[Stored records]
━━━
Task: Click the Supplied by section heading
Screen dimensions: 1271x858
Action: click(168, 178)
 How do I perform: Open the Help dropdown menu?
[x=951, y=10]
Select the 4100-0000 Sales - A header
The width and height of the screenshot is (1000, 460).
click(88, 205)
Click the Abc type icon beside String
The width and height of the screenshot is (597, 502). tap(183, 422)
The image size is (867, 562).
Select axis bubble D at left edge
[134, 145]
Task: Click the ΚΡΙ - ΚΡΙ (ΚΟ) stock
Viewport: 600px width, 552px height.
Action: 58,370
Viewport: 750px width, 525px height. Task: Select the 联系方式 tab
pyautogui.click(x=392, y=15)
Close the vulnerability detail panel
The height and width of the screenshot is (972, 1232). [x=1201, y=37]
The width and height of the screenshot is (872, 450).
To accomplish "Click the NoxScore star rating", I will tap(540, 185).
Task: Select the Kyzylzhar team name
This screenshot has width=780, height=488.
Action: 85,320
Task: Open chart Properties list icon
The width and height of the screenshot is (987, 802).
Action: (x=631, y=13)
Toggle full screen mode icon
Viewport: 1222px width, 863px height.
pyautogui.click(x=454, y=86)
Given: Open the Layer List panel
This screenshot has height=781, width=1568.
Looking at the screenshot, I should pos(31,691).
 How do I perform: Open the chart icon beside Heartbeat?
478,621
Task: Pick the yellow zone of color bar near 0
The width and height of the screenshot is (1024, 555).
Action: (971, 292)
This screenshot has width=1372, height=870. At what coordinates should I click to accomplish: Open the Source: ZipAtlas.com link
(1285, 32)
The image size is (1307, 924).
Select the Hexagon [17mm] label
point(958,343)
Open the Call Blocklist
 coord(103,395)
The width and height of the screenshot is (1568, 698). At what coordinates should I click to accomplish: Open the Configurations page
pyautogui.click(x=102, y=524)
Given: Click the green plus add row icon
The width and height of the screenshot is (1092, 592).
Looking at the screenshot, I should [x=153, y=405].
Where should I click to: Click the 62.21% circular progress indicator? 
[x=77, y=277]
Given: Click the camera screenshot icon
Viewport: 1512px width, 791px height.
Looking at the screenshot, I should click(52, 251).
━━━
Exercise description —
Return verbatim the lines of the listing that start at the line containing "Toggle full screen mode icon" and run through the end of the listing, including both ends.

Solution for this problem —
Toggle full screen mode icon
Viewport: 1222px width, 863px height.
pyautogui.click(x=454, y=86)
Given: Open the Layer List panel
This screenshot has height=781, width=1568.
Looking at the screenshot, I should pos(31,691).
 How do I perform: Open the chart icon beside Heartbeat?
478,621
Task: Pick the yellow zone of color bar near 0
The width and height of the screenshot is (1024, 555).
Action: (971, 292)
This screenshot has width=1372, height=870. At what coordinates should I click to accomplish: Open the Source: ZipAtlas.com link
(1285, 32)
The image size is (1307, 924).
Select the Hexagon [17mm] label
point(958,343)
Open the Call Blocklist
 coord(103,395)
The width and height of the screenshot is (1568, 698). At what coordinates should I click to accomplish: Open the Configurations page
pyautogui.click(x=102, y=524)
Given: Click the green plus add row icon
The width and height of the screenshot is (1092, 592).
Looking at the screenshot, I should [x=153, y=405].
Where should I click to: Click the 62.21% circular progress indicator? 
[x=77, y=277]
Given: Click the camera screenshot icon
Viewport: 1512px width, 791px height.
Looking at the screenshot, I should click(52, 251).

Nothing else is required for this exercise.